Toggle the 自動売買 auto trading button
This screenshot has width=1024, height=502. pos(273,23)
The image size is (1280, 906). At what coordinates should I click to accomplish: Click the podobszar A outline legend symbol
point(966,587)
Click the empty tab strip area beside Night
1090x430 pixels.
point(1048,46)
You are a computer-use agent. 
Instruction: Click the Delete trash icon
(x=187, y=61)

---

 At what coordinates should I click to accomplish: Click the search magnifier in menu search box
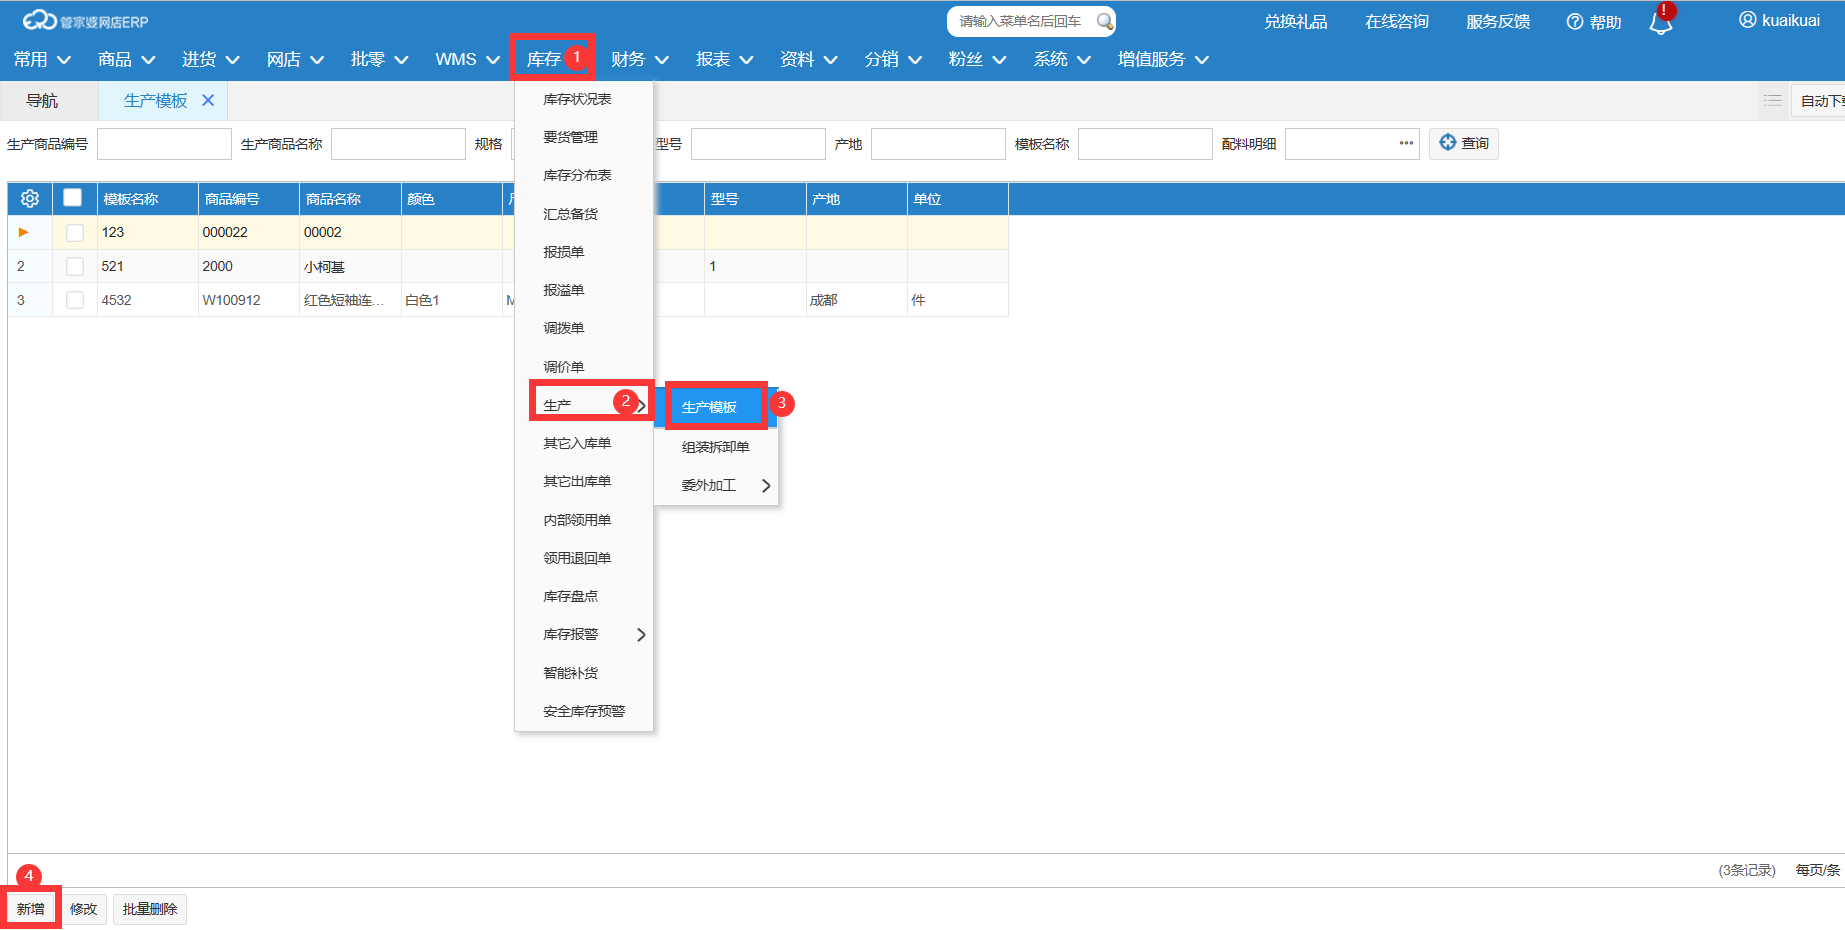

[TASK DESCRIPTION]
Starting at the line above that holds "Toggle the 自動売買 auto trading button" and ending at the line that holds "You are a computer-use agent.", transcribe each line exactly and include no other lines.

[SOLVED EXERCISE]
Toggle the 自動売買 auto trading button
This screenshot has width=1024, height=502. pos(273,23)
The image size is (1280, 906). At what coordinates should I click to accomplish: Click the podobszar A outline legend symbol
point(966,587)
Click the empty tab strip area beside Night
1090x430 pixels.
point(1048,46)
You are a computer-use agent. 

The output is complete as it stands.